Le plateau vocal se distingue par la précision dans la diction du français de tous les interprètes, qualité si essentielle à cette œuvre. Anne-Catherine Gillet incarne Blanche de la Force avec beaucoup de finesse, à la fois musicale et dramatique. Sa voix perlée dispose d’un timbre d’une grande pureté. Sa prosodie précise exalte l’expressivité du texte. Sa naturelle candeur joviale correspond parfaitement au personnage auquel elle prête une délicate sensibilité.
Marie-Andrée Bouchard-Lesieur apporte à Mère Marie de l’Incarnation sa voix chaude et voluptueuse sur tout l’ambitus, et la maturité précoce de son incarnation. Thomas Bettinger incarne un fier Chevalier de la Force de son ténor aux pigments chauds et aux aigus vaillants (y compris en voix mixte), parfois légèrement forcés. Son duo avec Blanche à l’acte II fait courir un frisson dans le public. Puis, le Chevalier, frustré de n’avoir pu la convaincre, s’en retourne lutter pour cette sœur à laquelle il voue un évident amour, de loin. En Sœur Constance, Lila Dufy dispose de toute l’innocente gaité requise. Sa voix généreuse, plus épaisse que celle d’Anne-Catherine Gillet (bien qu’elle s’affine dans l’aigu) y apporte un contrepoint adéquat.
Frédéric Caton peint un Marquis de la Force à la dignité résignée mais touchant, d’une voix corsée et concentrée, à la ligne détendue. Metteuse en scène, Mireille Delunsch est aussi interprète de Madame de Croissy. Sa sensibilité et sa théâtralité se retrouvent dans son interprétation, en particulier dans les passages a cappella. Mais comme ses décors, son chant est minimaliste et disparaît souvent derrière l’orchestre, notamment lorsqu’elle sollicite ses graves. Ses aigus résonnent en revanche comme de poignants coups de poignards. Patrizia Ciofi prête à Madame Lidoine une fragilité qui s’exprime vocalement par sa nécessité de passer en voix de poitrine dès le médium, ce qui provoque de constants changements de registre, qu’elle exécute toutefois avec agilité. Sébastien Droy campe un Aumônier sobre et bienveillant de sa voix ténébreuse dans laquelle pointent parfois des rayons lumineux.

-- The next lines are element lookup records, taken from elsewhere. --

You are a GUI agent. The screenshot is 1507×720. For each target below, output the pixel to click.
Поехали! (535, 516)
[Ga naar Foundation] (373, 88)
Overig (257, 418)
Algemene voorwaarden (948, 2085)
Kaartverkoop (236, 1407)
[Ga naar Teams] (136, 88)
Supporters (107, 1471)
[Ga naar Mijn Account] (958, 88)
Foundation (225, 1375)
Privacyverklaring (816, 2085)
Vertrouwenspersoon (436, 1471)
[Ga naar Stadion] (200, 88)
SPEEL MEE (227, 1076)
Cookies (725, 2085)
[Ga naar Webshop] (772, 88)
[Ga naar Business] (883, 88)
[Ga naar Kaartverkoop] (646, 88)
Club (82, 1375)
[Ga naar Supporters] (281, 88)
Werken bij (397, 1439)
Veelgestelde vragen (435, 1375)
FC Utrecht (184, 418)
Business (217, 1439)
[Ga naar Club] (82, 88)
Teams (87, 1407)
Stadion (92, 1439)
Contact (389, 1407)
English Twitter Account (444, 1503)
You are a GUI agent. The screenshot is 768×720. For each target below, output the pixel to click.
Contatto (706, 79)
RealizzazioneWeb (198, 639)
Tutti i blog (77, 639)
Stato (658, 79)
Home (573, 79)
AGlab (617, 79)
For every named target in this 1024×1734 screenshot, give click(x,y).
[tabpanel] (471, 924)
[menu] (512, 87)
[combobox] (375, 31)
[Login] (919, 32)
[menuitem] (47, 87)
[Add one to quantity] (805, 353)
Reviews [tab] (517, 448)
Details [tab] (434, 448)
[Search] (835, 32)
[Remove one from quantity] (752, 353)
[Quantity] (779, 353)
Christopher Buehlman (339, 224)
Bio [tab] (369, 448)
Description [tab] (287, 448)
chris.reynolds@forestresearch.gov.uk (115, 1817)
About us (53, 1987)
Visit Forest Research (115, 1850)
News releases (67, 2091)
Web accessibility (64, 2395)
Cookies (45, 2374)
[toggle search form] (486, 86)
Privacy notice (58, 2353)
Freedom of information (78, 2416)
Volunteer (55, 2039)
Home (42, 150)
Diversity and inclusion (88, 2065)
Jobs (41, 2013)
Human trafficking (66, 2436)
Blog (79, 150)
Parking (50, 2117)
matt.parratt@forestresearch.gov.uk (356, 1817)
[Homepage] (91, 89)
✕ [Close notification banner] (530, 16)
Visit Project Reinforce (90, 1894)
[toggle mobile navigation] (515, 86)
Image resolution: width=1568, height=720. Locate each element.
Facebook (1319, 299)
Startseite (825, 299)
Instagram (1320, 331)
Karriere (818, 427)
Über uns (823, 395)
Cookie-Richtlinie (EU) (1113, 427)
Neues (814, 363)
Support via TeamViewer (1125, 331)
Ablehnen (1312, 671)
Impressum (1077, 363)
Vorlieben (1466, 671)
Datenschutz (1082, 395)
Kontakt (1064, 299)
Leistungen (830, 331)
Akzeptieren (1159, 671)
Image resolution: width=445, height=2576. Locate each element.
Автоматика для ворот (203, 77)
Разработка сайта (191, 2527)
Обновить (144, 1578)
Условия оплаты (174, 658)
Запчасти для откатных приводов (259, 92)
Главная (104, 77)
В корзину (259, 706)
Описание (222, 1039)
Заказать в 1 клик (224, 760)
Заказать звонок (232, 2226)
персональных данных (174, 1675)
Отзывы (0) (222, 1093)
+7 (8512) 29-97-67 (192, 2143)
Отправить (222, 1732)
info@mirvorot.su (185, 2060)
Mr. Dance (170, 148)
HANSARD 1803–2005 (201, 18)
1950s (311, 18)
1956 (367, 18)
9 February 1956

Geôlier, Timothée Varon est d’abord un peu discret, mais sa voix gagne en assurance au fil de sa fatale sentence et dévoile de belles résonnances. Etienne de Bénazé et Thierry Cartier sont les deux Commissaires. Le premier, très théâtral dans sa prosodie, dispose d’un ténor de caractère, clair et claironnant. Le second (qui incarne aussi Thierry) dispose d’un grave très riche et d’un vibrato très léger. Igor Mostovoï délivre les terribles paroles de l’Officier par un chant gracieux. Simon Solas apporte sa voix mate et ferme, bien scandée, au Docteur Javelinot. En Sœur Mathilde, Amélie de Broissia expose une voix fine et bien projetée, tandis que Gaëlle Flores prête sa voix mate et projetée à Mère Jeanne.
Après ce spectacle triste et lumineux, le public, abasourdi mais enthousiaste, réserve un ardent accueil à l’ensemble des protagonistes de cette soirée pas comme les autres. Les spectateurs sortent de la salle la mine grave, pensant peut-être qu’immanquablement, c’est avec Poulenc que Kaija sera là-haut.